SHORT EXERCISE ->
Reproduce the material below word for word, starting at the line that contains "Open the Contact page from the navigation" and ending with the last line of the material.

SUPPLIED INFORMATION ->
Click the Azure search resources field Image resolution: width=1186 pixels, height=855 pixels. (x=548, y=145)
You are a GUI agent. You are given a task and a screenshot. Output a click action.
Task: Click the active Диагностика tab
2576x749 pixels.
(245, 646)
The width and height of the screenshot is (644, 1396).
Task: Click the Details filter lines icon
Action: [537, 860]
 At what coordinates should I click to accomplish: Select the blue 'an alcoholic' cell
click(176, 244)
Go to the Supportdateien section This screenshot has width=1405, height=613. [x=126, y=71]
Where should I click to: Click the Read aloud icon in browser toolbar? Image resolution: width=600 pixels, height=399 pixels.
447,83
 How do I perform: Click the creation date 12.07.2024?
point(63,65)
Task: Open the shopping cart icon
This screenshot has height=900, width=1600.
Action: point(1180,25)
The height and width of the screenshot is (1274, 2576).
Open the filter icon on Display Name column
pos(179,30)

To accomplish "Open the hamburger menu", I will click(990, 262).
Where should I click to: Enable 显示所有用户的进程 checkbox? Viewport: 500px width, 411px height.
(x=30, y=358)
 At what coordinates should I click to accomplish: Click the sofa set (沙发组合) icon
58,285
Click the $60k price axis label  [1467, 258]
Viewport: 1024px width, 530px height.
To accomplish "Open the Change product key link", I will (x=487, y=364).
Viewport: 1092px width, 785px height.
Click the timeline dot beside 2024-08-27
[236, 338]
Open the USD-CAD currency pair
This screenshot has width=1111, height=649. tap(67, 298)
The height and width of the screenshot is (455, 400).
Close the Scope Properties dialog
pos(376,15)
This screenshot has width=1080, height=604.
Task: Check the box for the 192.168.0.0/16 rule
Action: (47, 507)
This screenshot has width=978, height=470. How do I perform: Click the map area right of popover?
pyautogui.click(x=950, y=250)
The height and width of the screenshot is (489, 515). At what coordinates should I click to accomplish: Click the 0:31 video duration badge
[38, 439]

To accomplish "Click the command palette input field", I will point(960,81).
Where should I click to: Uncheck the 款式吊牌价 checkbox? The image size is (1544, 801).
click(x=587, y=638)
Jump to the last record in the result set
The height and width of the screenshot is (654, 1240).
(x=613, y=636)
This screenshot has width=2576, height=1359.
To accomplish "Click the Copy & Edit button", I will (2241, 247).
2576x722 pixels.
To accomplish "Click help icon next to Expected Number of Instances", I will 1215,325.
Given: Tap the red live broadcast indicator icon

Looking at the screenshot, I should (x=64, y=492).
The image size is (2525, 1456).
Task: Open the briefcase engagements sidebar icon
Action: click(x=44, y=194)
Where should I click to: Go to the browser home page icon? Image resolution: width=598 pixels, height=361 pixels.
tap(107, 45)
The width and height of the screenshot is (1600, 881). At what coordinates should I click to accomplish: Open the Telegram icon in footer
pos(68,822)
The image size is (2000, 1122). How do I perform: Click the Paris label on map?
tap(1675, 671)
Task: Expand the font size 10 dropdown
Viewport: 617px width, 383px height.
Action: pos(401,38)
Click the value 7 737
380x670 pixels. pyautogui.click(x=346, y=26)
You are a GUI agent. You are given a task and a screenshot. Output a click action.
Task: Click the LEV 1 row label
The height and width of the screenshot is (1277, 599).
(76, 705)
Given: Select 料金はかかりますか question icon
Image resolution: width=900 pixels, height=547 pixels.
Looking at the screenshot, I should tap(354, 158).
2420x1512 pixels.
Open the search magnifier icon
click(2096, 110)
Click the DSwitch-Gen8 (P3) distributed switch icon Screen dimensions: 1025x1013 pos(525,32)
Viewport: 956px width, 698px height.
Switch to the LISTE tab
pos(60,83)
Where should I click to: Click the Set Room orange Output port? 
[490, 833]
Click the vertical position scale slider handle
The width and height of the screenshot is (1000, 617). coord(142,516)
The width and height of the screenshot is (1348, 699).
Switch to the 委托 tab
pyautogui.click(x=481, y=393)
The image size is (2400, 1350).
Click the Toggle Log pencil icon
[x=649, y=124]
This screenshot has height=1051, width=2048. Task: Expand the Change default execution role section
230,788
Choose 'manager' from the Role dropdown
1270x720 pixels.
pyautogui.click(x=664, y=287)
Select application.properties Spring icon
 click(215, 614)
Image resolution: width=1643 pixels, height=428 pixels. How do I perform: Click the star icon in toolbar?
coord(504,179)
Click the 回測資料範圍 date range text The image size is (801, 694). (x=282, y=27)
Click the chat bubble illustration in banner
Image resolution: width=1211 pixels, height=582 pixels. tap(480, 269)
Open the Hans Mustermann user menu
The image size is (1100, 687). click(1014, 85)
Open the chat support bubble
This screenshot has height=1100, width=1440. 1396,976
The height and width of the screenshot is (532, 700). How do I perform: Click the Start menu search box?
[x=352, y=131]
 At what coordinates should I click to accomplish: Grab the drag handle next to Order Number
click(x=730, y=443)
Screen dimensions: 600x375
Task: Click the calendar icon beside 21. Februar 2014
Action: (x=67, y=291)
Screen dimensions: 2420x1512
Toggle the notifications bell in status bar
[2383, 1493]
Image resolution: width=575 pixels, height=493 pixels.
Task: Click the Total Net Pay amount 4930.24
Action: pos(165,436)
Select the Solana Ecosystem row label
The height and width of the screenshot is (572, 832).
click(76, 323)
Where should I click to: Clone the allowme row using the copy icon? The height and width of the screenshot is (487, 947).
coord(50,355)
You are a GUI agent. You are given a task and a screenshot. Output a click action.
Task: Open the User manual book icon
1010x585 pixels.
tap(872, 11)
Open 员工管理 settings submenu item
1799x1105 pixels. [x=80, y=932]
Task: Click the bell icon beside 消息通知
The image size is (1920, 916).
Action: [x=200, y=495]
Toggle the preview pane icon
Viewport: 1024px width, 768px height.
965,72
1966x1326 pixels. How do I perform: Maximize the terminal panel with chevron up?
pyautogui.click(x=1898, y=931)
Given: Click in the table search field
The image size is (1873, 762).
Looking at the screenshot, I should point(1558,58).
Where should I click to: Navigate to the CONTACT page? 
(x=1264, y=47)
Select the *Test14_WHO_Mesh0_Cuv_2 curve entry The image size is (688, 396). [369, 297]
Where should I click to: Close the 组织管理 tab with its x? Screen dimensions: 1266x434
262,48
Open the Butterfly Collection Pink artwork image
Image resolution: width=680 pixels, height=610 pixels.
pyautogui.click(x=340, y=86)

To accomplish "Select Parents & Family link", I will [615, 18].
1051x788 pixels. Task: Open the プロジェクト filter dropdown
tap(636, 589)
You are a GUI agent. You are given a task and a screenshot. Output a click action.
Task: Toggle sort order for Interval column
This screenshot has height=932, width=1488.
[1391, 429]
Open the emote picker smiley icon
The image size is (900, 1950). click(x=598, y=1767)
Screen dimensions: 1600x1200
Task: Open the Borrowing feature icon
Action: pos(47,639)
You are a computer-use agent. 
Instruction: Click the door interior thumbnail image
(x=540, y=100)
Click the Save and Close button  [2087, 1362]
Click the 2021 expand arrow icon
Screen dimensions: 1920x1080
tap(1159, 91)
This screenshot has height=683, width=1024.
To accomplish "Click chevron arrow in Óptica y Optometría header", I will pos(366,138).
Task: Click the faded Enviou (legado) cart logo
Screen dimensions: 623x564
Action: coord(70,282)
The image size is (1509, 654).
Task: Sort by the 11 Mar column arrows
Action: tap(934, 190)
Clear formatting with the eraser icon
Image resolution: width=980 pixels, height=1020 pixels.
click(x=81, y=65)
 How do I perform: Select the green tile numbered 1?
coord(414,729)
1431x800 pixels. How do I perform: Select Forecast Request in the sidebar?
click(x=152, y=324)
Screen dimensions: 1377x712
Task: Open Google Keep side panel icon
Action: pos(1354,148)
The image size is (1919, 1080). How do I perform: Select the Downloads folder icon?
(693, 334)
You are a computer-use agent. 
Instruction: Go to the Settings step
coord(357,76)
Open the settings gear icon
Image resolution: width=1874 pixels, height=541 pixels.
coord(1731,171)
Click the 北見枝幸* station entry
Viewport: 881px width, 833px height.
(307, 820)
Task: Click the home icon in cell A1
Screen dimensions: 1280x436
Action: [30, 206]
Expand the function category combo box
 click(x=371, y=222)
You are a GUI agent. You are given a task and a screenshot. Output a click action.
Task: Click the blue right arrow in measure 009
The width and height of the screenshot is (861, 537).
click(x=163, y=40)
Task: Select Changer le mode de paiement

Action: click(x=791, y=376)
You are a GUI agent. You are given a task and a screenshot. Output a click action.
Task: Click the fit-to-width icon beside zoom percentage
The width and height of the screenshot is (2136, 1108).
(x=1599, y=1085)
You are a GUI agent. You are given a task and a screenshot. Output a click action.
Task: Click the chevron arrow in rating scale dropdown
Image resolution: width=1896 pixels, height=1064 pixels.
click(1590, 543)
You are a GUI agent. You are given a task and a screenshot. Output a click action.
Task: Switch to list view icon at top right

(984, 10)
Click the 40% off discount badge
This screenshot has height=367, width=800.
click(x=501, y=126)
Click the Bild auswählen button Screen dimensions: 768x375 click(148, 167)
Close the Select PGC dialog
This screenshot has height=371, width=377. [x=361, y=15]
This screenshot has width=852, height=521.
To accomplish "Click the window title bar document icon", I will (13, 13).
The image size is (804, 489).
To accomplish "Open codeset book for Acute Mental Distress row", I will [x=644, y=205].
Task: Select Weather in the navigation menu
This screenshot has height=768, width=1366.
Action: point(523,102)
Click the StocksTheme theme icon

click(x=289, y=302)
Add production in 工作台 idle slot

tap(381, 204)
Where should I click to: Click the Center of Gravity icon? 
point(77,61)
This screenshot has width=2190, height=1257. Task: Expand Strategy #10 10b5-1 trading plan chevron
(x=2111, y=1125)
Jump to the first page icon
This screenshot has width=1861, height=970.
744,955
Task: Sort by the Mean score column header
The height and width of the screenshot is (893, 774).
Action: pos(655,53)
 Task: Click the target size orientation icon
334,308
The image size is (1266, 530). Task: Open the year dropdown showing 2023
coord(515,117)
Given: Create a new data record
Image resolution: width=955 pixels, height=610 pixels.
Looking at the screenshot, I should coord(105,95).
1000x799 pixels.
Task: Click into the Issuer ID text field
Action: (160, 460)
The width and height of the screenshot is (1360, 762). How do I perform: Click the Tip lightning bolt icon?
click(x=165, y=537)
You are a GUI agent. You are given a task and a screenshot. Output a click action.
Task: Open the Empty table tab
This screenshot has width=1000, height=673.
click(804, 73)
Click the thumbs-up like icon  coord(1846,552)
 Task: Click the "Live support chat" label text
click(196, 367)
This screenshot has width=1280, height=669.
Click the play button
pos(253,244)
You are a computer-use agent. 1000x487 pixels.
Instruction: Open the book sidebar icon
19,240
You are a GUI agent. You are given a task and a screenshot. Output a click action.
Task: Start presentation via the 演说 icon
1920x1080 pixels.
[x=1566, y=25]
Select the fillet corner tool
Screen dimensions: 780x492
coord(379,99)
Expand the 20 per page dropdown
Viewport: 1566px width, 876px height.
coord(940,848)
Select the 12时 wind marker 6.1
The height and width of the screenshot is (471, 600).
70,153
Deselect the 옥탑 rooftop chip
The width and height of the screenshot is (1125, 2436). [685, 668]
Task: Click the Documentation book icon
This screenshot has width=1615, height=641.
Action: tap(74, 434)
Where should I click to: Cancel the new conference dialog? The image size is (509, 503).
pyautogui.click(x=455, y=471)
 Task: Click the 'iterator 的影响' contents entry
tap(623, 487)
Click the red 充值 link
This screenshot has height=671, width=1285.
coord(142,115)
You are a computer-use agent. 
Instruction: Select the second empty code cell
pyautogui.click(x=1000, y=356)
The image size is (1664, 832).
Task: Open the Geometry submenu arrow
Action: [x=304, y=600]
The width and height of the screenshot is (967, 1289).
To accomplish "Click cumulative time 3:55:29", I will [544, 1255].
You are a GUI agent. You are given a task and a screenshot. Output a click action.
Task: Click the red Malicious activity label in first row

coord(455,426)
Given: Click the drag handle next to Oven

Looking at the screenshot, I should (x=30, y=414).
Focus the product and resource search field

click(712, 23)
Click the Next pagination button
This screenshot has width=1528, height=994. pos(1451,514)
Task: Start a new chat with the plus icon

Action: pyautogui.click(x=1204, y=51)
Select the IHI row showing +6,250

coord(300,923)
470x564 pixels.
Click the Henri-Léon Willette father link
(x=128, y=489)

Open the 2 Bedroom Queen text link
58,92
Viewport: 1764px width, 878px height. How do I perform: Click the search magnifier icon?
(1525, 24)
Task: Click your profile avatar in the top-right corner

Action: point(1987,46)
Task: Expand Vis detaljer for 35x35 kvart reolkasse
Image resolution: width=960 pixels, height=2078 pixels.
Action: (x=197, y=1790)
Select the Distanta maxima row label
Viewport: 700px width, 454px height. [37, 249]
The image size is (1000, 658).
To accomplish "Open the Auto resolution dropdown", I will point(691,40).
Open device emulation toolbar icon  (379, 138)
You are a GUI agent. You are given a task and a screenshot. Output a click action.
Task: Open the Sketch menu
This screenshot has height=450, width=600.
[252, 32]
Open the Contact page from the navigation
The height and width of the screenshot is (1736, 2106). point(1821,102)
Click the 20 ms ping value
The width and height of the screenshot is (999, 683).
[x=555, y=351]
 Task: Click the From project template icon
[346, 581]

RESPONSE TO THIS EXERCISE ->
Open the Contact page from the navigation
The height and width of the screenshot is (1736, 2106). point(1821,102)
Click the 20 ms ping value
The width and height of the screenshot is (999, 683).
[x=555, y=351]
 Task: Click the From project template icon
[346, 581]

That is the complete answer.